→ AIM OF THE EXERCISE
Pick every line out of the entries below that holds the string "computer", and report them.

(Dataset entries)

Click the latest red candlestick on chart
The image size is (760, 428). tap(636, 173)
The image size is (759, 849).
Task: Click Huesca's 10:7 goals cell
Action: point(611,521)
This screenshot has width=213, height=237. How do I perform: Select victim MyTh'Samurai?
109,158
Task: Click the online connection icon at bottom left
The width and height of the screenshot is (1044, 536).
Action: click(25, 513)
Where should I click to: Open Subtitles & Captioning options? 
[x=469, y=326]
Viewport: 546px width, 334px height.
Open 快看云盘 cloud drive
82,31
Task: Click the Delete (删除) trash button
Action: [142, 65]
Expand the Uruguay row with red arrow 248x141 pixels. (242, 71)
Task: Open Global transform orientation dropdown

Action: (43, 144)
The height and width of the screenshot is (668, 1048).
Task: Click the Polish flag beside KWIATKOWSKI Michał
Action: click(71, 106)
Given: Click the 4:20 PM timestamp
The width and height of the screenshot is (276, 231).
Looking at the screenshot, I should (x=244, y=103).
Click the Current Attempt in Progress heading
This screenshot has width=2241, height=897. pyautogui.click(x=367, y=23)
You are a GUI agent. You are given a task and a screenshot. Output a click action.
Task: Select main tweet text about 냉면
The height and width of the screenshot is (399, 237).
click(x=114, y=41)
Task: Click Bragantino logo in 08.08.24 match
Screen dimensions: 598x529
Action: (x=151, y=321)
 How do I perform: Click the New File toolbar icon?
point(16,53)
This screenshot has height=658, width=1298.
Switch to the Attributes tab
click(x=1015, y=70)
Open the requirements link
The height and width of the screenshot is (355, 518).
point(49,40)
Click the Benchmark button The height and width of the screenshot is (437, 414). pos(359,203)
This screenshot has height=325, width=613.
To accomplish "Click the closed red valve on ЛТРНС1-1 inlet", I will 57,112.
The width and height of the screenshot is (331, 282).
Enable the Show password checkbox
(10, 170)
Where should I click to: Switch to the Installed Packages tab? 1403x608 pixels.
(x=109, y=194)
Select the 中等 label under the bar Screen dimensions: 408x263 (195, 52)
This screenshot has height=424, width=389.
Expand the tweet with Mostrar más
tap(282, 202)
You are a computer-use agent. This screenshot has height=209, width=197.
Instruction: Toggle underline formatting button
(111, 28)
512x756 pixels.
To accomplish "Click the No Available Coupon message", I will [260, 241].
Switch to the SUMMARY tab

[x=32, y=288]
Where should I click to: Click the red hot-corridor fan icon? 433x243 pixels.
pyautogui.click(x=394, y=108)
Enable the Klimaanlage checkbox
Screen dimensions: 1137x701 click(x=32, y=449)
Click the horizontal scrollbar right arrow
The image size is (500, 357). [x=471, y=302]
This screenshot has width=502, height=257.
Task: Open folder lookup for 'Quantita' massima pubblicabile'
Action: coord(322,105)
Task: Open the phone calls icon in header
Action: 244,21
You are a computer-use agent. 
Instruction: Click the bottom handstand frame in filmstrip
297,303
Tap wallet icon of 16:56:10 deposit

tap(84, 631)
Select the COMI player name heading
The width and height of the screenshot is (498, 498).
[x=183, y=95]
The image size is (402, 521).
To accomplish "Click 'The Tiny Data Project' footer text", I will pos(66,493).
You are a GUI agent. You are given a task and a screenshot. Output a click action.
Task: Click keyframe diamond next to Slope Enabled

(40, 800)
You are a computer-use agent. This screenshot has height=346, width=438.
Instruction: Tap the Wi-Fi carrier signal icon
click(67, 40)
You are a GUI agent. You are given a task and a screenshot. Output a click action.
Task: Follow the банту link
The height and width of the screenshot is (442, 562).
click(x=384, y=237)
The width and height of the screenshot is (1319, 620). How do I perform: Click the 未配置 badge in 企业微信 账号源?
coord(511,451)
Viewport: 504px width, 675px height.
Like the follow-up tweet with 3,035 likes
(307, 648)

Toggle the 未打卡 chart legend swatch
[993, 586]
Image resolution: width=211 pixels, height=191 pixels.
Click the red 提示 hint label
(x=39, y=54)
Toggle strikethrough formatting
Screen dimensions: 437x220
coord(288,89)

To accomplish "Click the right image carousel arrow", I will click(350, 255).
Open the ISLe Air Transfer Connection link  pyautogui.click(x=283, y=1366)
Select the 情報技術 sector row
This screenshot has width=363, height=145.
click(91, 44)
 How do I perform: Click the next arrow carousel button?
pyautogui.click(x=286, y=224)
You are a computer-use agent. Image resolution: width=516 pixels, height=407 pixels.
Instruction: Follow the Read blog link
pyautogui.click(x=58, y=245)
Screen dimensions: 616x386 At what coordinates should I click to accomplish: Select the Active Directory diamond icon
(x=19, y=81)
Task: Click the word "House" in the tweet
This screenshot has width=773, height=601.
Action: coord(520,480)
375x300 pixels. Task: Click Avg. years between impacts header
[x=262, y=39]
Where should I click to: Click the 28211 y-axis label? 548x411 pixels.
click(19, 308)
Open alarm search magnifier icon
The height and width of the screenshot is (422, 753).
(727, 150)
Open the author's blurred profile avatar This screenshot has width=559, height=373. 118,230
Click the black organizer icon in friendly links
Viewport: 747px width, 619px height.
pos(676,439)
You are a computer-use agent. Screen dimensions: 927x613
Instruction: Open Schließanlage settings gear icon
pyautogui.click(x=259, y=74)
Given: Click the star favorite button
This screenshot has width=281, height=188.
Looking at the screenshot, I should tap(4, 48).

→ ANSWER TO THIS PROBLEM
You are a computer-use agent. This screenshot has height=209, width=197.
You are a computer-use agent. 
You are a computer-use agent. This screenshot has height=346, width=438.
You are a computer-use agent. Image resolution: width=516 pixels, height=407 pixels.
You are a computer-use agent. Screen dimensions: 927x613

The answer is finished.